## [Texto proporcionado]
+++++

Vayamos allá, a Belén, homilía del Papa en Nochebuena
(RV).- “¿Tiene Dios realmente un lugar en nuestro pensamiento?”, se preguntó Benedicto
XVI en su homilía de la Misa de Nochebuena que celebró en la Basílica de San Pedro.
El Papa dijo que la metodología de nuestro pensar “está planteada de tal manera que,
en el fondo, él no debe existir”. Y añadió que aunque parece llamar a la puerta de
nuestro pensamiento, “debe ser rechazado con algún razonamiento”. Porque para que
sea considerado serio, “el pensamiento debe estar configurado de manera que la ‘hipótesis
Dios’ sea superflua”. “No hay sitio para él. Tampoco hay lugar para él en nuestros
sentimientos y deseos. Nosotros –prosiguió el Sucesor de Pedro– nos queremos a nosotros
mismos, queremos las cosas tangibles, la felicidad que se pueda experimentar, el éxito
de nuestros proyectos personales y de nuestras intenciones. Estamos completamente
‘llenos’ de nosotros mismos, de modo que ya no queda espacio alguno para Dios. Y,
por eso, tampoco queda espacio para los otros, para los niños, los pobres, los extranjeros”.

+++++

## [Datos de origen]
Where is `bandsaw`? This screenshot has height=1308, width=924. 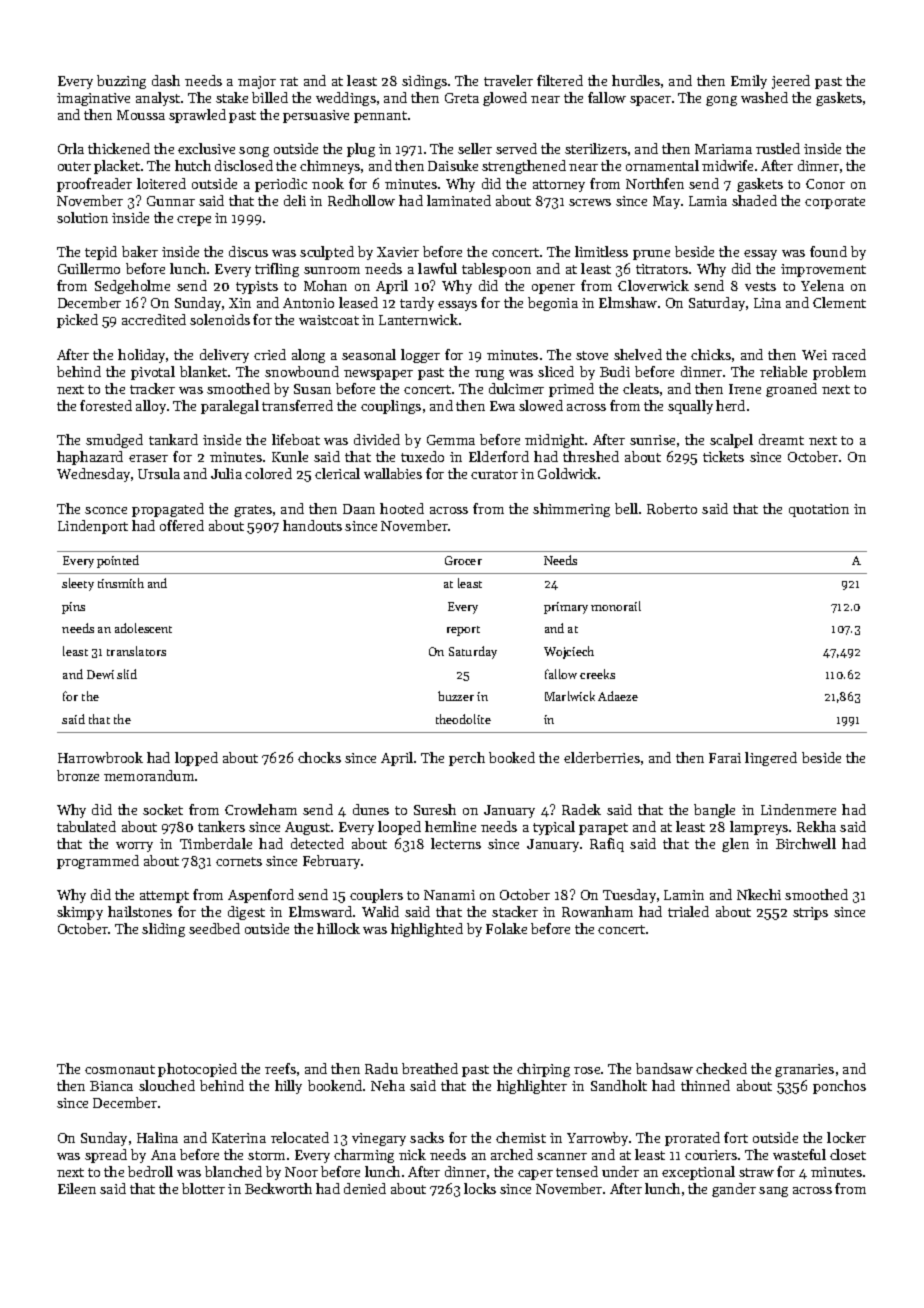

+++++

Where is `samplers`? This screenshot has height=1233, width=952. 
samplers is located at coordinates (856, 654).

+++++

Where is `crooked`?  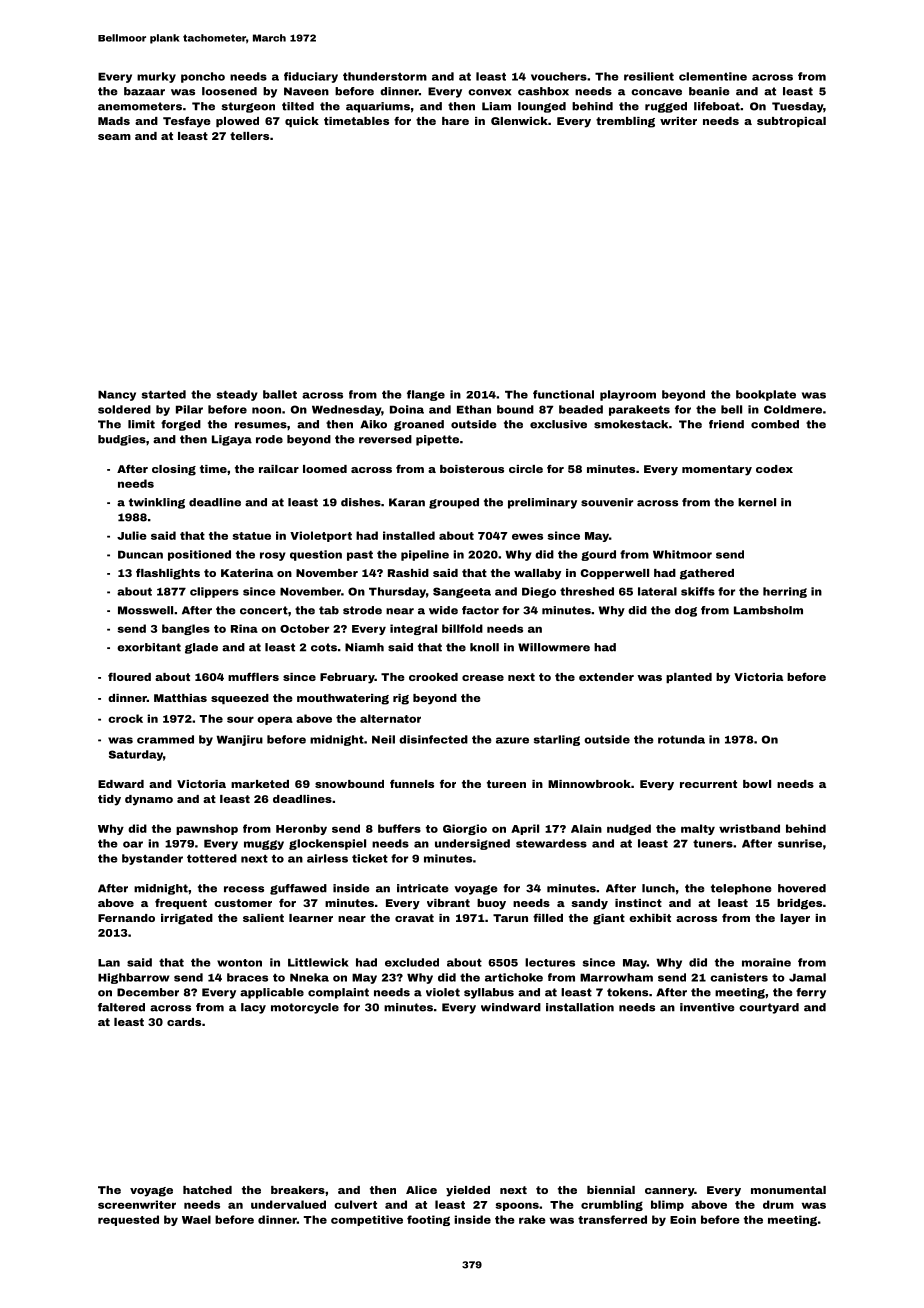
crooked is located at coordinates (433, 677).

+++++

## [Solicitudes]
(1) Responde según el texto sobre la homilía de Nochebuena:
(a) ¿En qué basílica celebró Benedicto XVI la Misa de Nochebuena?
(b) ¿De qué estamos completamente "llenos", según el Papa?
(c) ¿Para quiénes, además de Dios, dice que tampoco queda espacio?
(2) Devuelve sin cambios estas líneas de los registros: empieza en la línea que contiene "has height=1233, width=952." y termina después de la que contiene "samplers is located".
Los registros no guardan relación con el texto.

## [Los resultados]
(1)
(a) En la Basílica de San Pedro.
(b) De nosotros mismos.
(c) Para los otros, para los niños, los pobres y los extranjeros.

(2)
Where is `samplers`? This screenshot has height=1233, width=952. 
samplers is located at coordinates (856, 654).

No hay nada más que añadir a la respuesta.